━━━━━ DATASET CONTENT

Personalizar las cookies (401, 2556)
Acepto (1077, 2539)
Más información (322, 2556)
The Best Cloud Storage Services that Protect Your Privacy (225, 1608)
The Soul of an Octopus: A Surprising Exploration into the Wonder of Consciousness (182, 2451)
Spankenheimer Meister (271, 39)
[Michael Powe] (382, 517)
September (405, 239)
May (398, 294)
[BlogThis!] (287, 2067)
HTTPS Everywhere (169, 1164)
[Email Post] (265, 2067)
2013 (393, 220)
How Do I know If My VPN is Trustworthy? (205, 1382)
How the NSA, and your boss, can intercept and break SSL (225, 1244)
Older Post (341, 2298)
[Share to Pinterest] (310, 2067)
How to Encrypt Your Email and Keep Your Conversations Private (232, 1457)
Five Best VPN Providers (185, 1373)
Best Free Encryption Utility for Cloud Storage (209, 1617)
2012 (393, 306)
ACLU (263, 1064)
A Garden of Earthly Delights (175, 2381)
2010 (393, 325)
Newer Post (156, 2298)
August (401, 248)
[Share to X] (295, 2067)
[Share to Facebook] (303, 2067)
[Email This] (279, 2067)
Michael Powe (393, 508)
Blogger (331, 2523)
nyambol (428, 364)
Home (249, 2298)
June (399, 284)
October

━━━━━━━━━━

Type out the full listing again, exactly as given.

Personalizar las cookies (401, 2556)
Acepto (1077, 2539)
Más información (322, 2556)
The Best Cloud Storage Services that Protect Your Privacy (225, 1608)
The Soul of an Octopus: A Surprising Exploration into the Wonder of Consciousness (182, 2451)
Spankenheimer Meister (271, 39)
[Michael Powe] (382, 517)
September (405, 239)
May (398, 294)
[BlogThis!] (287, 2067)
HTTPS Everywhere (169, 1164)
[Email Post] (265, 2067)
2013 (393, 220)
How Do I know If My VPN is Trustworthy? (205, 1382)
How the NSA, and your boss, can intercept and break SSL (225, 1244)
Older Post (341, 2298)
[Share to Pinterest] (310, 2067)
How to Encrypt Your Email and Keep Your Conversations Private (232, 1457)
Five Best VPN Providers (185, 1373)
Best Free Encryption Utility for Cloud Storage (209, 1617)
2012 (393, 306)
ACLU (263, 1064)
A Garden of Earthly Delights (175, 2381)
2010 (393, 325)
Newer Post (156, 2298)
August (401, 248)
[Share to X] (295, 2067)
[Share to Facebook] (303, 2067)
[Email This] (279, 2067)
Michael Powe (393, 508)
Blogger (331, 2523)
nyambol (428, 364)
Home (249, 2298)
June (399, 284)
October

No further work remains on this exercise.